The equation for the force of kinetic friction is given by:
F_k = μ_k * N
Where:
F_k is the force of kinetic friction
μ_k is the coefficient of kinetic friction
N is the normal force
In this case, the normal force is equal to the weight of the sled, which can be calculated using the equation:
N = m * g
Where:
m is the mass of the sled
g is the acceleration due to gravity (approximately 9.8 m/s^2)

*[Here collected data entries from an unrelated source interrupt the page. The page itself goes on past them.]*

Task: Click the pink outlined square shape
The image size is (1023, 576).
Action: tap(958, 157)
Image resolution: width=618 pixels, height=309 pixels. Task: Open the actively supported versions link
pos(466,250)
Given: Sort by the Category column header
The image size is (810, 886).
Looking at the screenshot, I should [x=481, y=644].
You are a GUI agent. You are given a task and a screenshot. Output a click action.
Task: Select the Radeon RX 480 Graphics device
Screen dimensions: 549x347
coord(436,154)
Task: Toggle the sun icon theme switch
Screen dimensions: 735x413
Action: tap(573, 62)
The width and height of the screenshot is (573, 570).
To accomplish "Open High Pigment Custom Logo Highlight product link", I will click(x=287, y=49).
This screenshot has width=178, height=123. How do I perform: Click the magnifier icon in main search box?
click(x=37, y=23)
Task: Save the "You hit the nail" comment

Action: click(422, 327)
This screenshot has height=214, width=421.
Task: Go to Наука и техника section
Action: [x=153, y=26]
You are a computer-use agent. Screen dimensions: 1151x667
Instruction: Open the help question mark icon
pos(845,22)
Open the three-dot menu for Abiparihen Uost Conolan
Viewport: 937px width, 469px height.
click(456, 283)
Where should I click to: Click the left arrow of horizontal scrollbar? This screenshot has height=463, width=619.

Given that the mass of the sled (m) is 10.0 kg, the acceleration due to gravity (g) is 9.8 m/s^2, and the coefficient of kinetic friction (μ_k) is 0.10, we can now calculate the force of kinetic friction:
F_k = 0.10 * (10.0 kg * 9.8 m/s^2)
F_k = 0.10 * 98 N
F_k = 9.8 N
Next, we can use the work-energy principle to determine the distance the sled moves. The work done on an object is equal to the change in its kinetic energy. The work done against friction can be calculated using the equation:
W = F * d
Where:
W is the work done against friction
F is the force of kinetic friction
d is the distance traveled by the sled
The work done against friction is equal to the change in kinetic energy:
W = ΔKE
The initial kinetic energy of the sled, K1, can be calculated using the equation:
K1 = 1/2 * m * v1^2
Where:
K1 is the initial kinetic energy
m is the mass of the sled
v1 is the initial velocity of the sled
Given that the mass of the sled (m) is 10.0 kg and the initial velocity of the sled (v1) is 2.2 m/s, we can calculate the initial kinetic energy:
K1 = 1/2 * 10.0 kg * (2.2 m/s)^2
K1 = 1/2 * 10.0 kg * 4.84 m^2/s^2
K1 = 24.2 J
The final kinetic energy of the sled, K2, is equal to zero because it eventually comes to a stop:
K2 = 0 J
Since the work done against friction is equal to the change in kinetic energy, we have:
W = ΔKE
W = K2 - K1
W = 0 J - 24.2 J
W = -24.2 J
Since the work done against friction is equal to the force of kinetic friction multiplied by the distance traveled, we can rearrange the equation to solve for the distance traveled:
W = F * d
-24.2 J = 9.8 N * d
Solving for d:
d = -24.2 J / 9.8 N
d ≈ -2.47 m
The negative sign indicates that the sled moves in the opposite direction of the initial kick. Therefore, the sled moves approximately 2.47 meters in the opposite direction.